(Saved data entries)
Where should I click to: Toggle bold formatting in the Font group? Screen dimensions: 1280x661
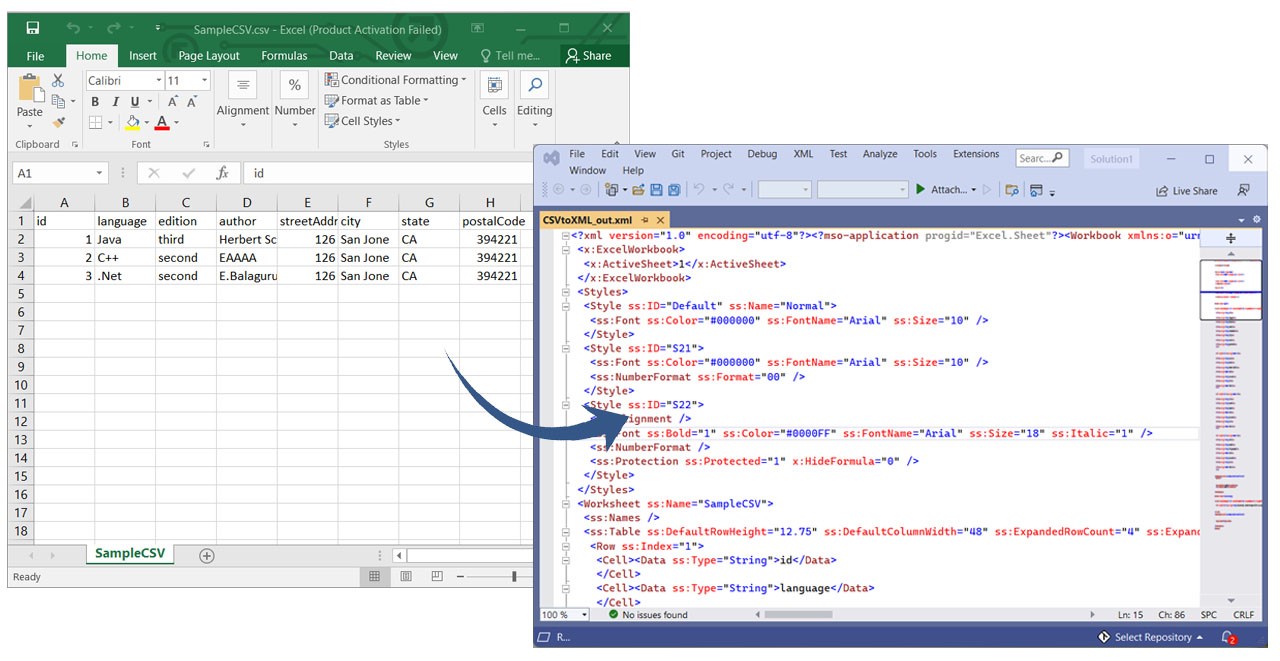pyautogui.click(x=95, y=101)
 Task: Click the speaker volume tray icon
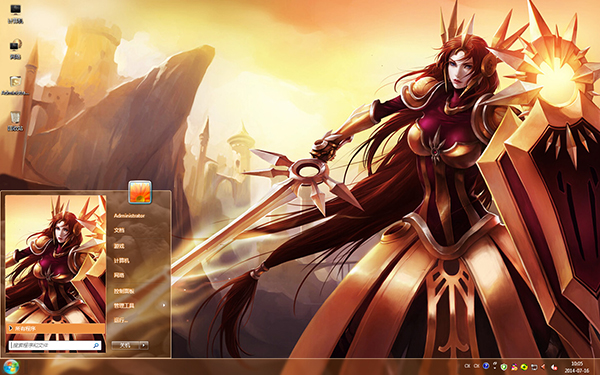[543, 367]
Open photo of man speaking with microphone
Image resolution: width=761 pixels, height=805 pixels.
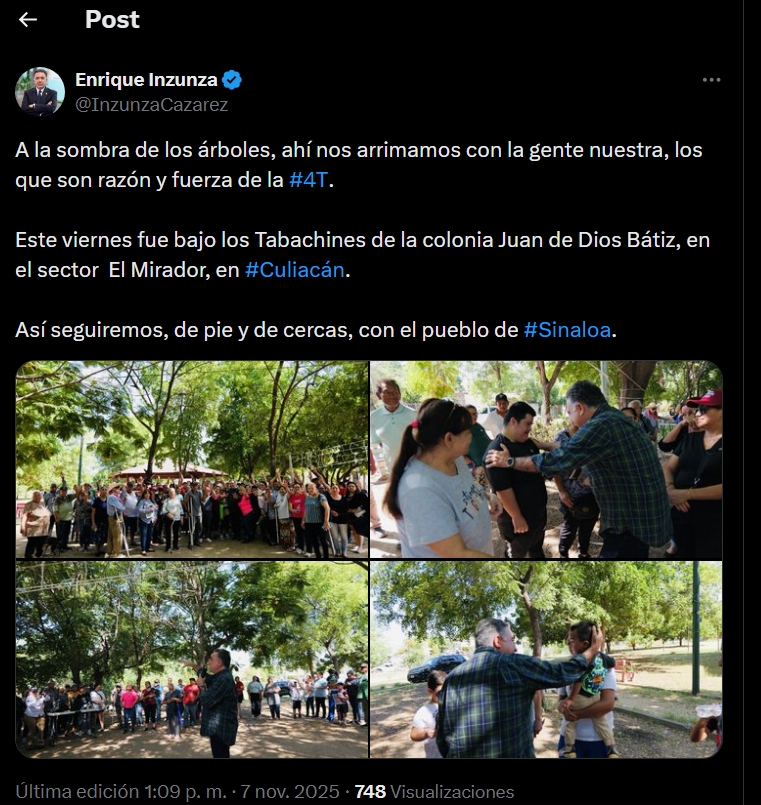pyautogui.click(x=192, y=660)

= TASK DETAILS =
The exact lines from the beginning of the data through the one that contains "Open photo of man speaking with microphone" must be given again, both ends included, and pictures must be left out.

= ANSWER AREA =
Where should I click to: Toggle bold formatting in the Font group? Screen dimensions: 1280x661
pyautogui.click(x=95, y=101)
 Task: Click the speaker volume tray icon
[543, 367]
Open photo of man speaking with microphone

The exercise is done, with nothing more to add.